Lo primero que se requiere es un cuaderno, cómo no, por supuesto. Siempre un cuaderno libre y a disposición del que explora, del buscador del facto más que el placebo. En aquella empresa, en la de enfrentarse transparentemente para cambiar la percepción y preparar “una mirada fresca del significado de la realidad” en sí, que nos libere de la ausencia que genera “la terrible seriedad” de habitar la crítica, o la inconmensurable pesantez de quienes padecen la neurosis idiosincrática, allí surge dicho hallazgo. El enfrascamiento de la razón si bien entrega altura también puede saturar de zarzas el camino, por tanto, sucumbe ante los encantos del desenfoque. Pero, estos no son más que vicios del pensamiento o, mejor dicho, de la máquina del pensamiento. Son tiempos de conexión y distancia, y en la distancia se abren paso las nociones insulares que rodean de todos los otros el contorno de la persona. Son tiempos de meseta reflexiva y propensos de soledad, por lo que perderse en el espiral de uno mismo requiere tomarse con juicio, honestidad y criterio.
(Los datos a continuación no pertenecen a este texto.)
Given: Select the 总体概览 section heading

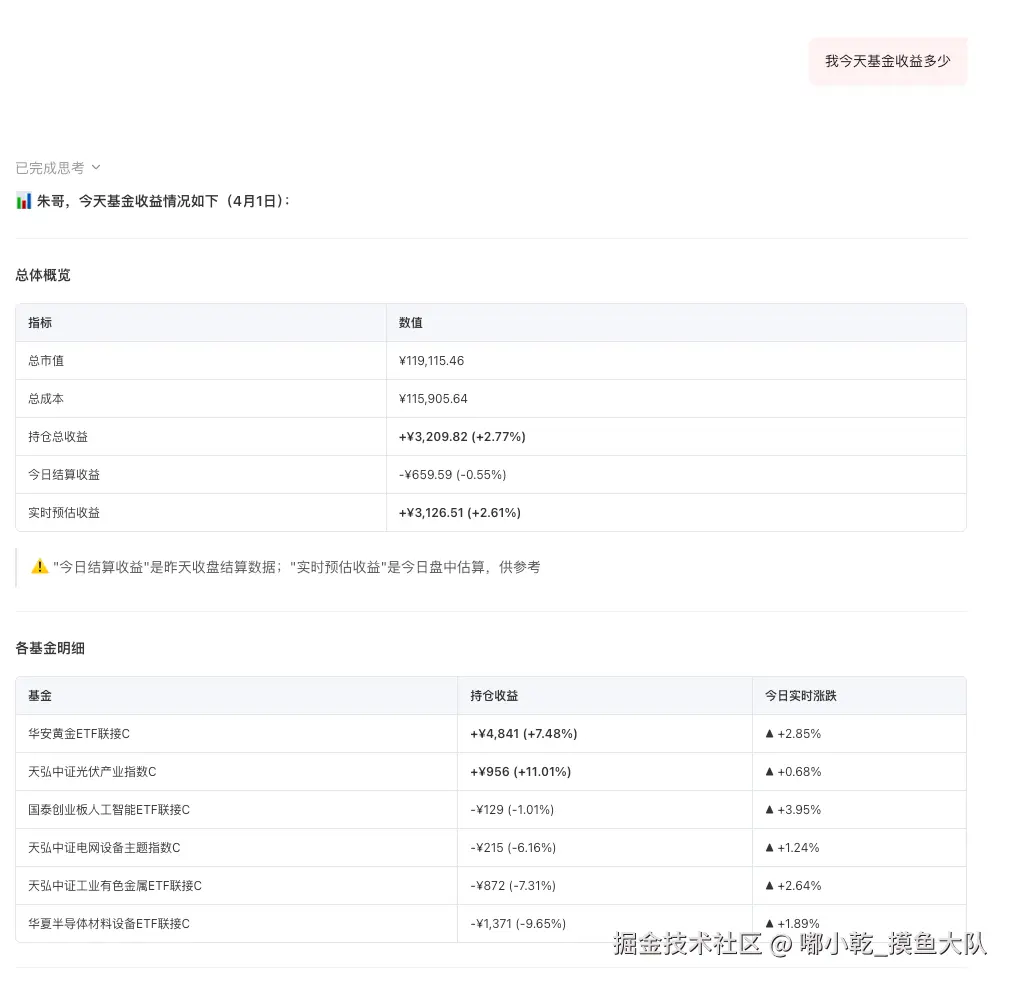Looking at the screenshot, I should pos(42,275).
La caída del presupuesto religioso nos azotó contra la roca de la realidad desprendida de la incertidumbre del vacío constitucional del ser. En este escenario afloran los conocimientos que el gran discurso eclipsó, y que ahora, con la ciencia como recurso, se permite reconstruir la idea del sujeto, del mundo y de la verdad a través del despojo que pareciera decir “ya, ahora piensen ustedes”. Bueno, hagámoslo.
Así pues, “el espejo mágico” que menciona J. H. Brennan, a quién leí con mayor seriedad al referir a Eliphas Levi, se muestra como un ejercicio tan simple y a la vez tan criterioso para las ideas de auto-percepción, así como para el cultivo de la autoestima y construcción de la personalidad. Una hoja se divide en dos para anotar en una columna el “espejo negro” y en la otra “espejo blanco”; es parte de la dinámica del autor, quien invita a todos los días anotar en al menos una línea debajo de cada columna, una característica negativa y en la otra una positiva. Por ejemplo, “mezquindad, envidia, cobardía” por una parte, y “lealtad, coraje, inteligencia” en la otra, dice el ocultista irlandés. Este afirma que “el momento de prueba vendrá cuando se halle convencido de que ambas columnas están completas. Ese es el momento de comenzar a trabajar con los espejos”. Dicho trabajo de formación personal desarrolla la justicia que requieren nuestras contemplaciones acerca de nosotros como de cualquier otro objeto que presente alguna inclinación desbalanceada, por tanto, sirve también como productor de criterio a través de la síntesis tras el pro y contra.
Brennan cita este ejercicio que es de Franz Bardon —esoterista checo— como ejercicios para conducir nuevas habilidades mentales del ser que escapan de la significación de este ejercicio. La relevancia pues, crece cuando el aspecto de la dualidad nos sirve como presupuesto ante todo juicio negativo que surja, o todo escepticismo que emerja, para obtener la preciada sensatez en tiempos donde se amenaza la autoestima y los sobre estímulos invaden de todos los otros al yo interior.
El espejo lleva el título de mágico al instalar una conversión, al convertir una actividad en una noción. La balanza como acto, como verbo, además de generar equilibrio, produce discernimiento. Establece los criterios y combate las apariencias que algunas veces engañan. Convoca también alianzas y nuevas analogías como hallar la igualdad entre el otoño y la primavera o el amanecer con la tarde. En el caso del también llamado “espejo del alma” en el caso de Bardon, posibilita el valor personal, regula el clima autoestimal, y lubrica con sentido el carácter de la mente, independiente de las asperezas que haya oxidado el velo descorrido de Dios cuando este ya no fue suficiente.